In 2016 Simon Moore mounted a collection of c. 70 Alizarin transparencies in glass battery jars for a future display at UCL’s Grant Museum
of Zoology in London.
These preparations show the internal skeleton of vertebrates actually in situ in the specimens.
The skeleton is stained with alizarin dyes (usually red) as it is calcium specific and is only is taken up by the bones.
The preserved specimens are often skinned or de-scaled prior to maceration in either an enzymatic solution or (cheaper) 5% potassium
hydroxide solution until the tiniest bones are visible. The skeleton is then stained with the dye and taken through (gradually) into glycerine
solutions of increasing concentration.
These preparations are extremely fragile, so mounting them by sewing them to glass plates is quite challenging! Sometimes, limbs become detached during the process and have to be re-attached by using specially prepared glass needles. Glass is best as it does not react with anything in the jar and is almost invisible so that it does not interfere with the display.

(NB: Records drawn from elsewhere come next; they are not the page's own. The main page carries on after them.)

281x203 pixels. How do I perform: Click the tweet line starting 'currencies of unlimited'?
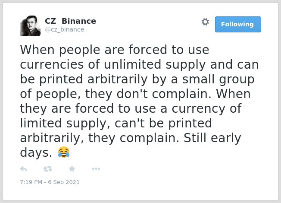(139, 64)
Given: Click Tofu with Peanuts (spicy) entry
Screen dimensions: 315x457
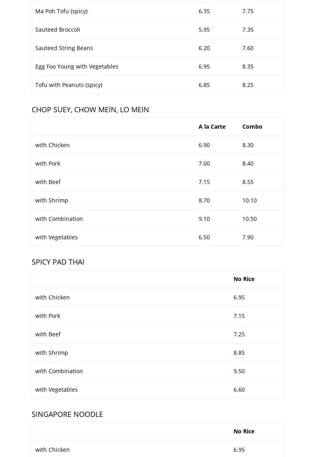Looking at the screenshot, I should pyautogui.click(x=69, y=85).
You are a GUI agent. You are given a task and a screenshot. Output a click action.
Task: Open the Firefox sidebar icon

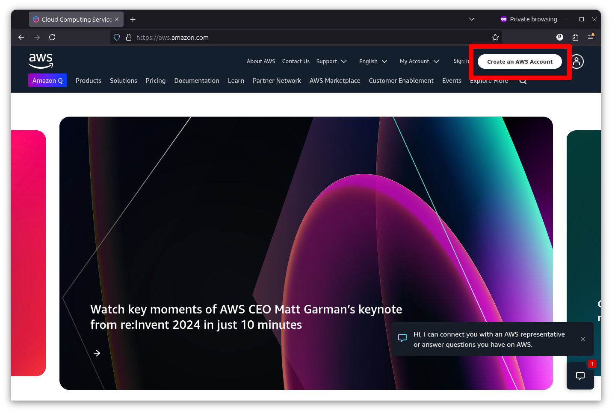coord(591,37)
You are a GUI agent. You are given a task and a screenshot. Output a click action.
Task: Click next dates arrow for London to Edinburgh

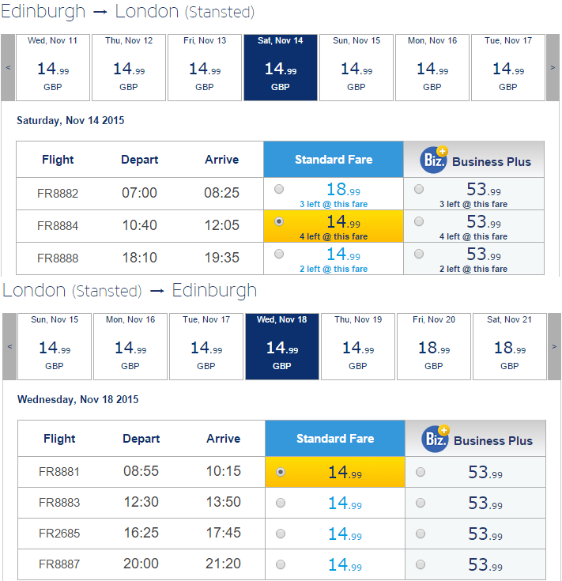coord(554,346)
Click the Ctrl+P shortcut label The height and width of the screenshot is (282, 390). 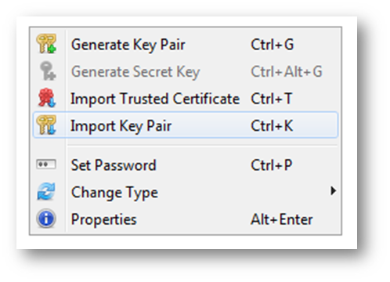272,165
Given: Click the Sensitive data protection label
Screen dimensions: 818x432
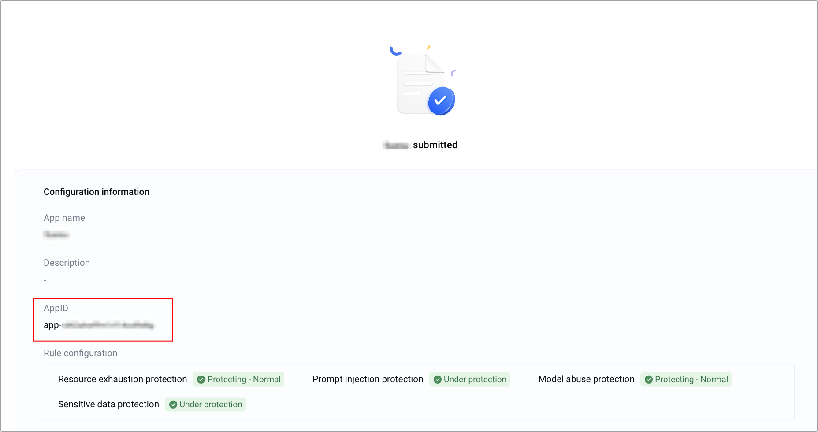Looking at the screenshot, I should coord(108,405).

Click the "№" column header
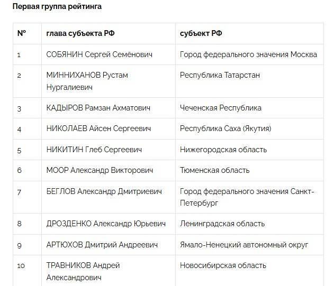click(x=22, y=33)
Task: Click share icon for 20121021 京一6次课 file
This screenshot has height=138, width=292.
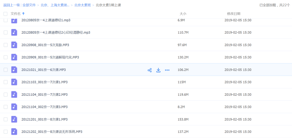Action: click(149, 70)
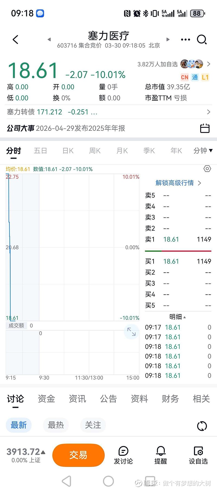Switch to the 日K chart tab
Viewport: 217px width, 490px height.
coord(68,151)
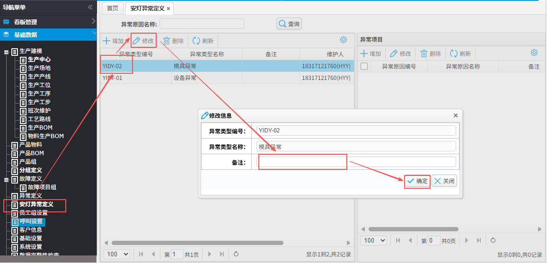Click the 确定 button in dialog
This screenshot has height=263, width=547.
tap(417, 181)
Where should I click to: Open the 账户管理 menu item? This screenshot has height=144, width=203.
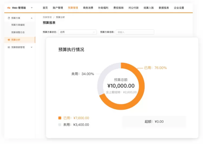click(x=58, y=8)
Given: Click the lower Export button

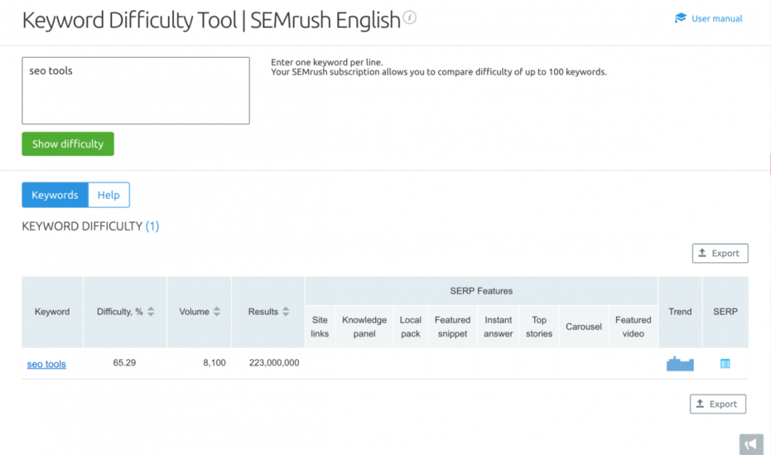Looking at the screenshot, I should pyautogui.click(x=717, y=404).
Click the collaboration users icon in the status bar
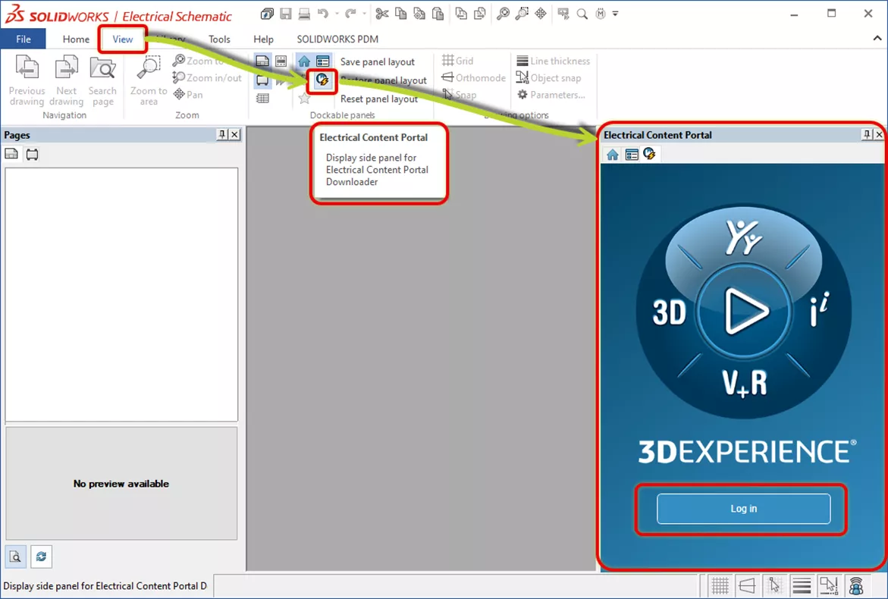This screenshot has width=888, height=599. (856, 585)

A number of specimens is shown below including some larval amphibians attached with a special gelatine solution and a photo of Simon wrestling with a slippery specimen and pushing the monofilament attaching threads through specially finely-drilled holes in the glass backing plate.
Above, left to right: Vole; Larval amphibians; Snake head (hyoid); and Snake head.
Above left: Curlew chick with detached limb. Above right: with limb re-attached using glass needle.
Above left: left to right, a Lizard, a Salamander and a Frog. Above right: Two bats – the upper minus most of its skin.
Above left: a detached rattlesnake head about to be re-attached with glass needle. Above right: Simon Moore wrestling with a slippery specimen and pushing the monofilament attaching threads through specially finely-drilled holes in the glass backing plate.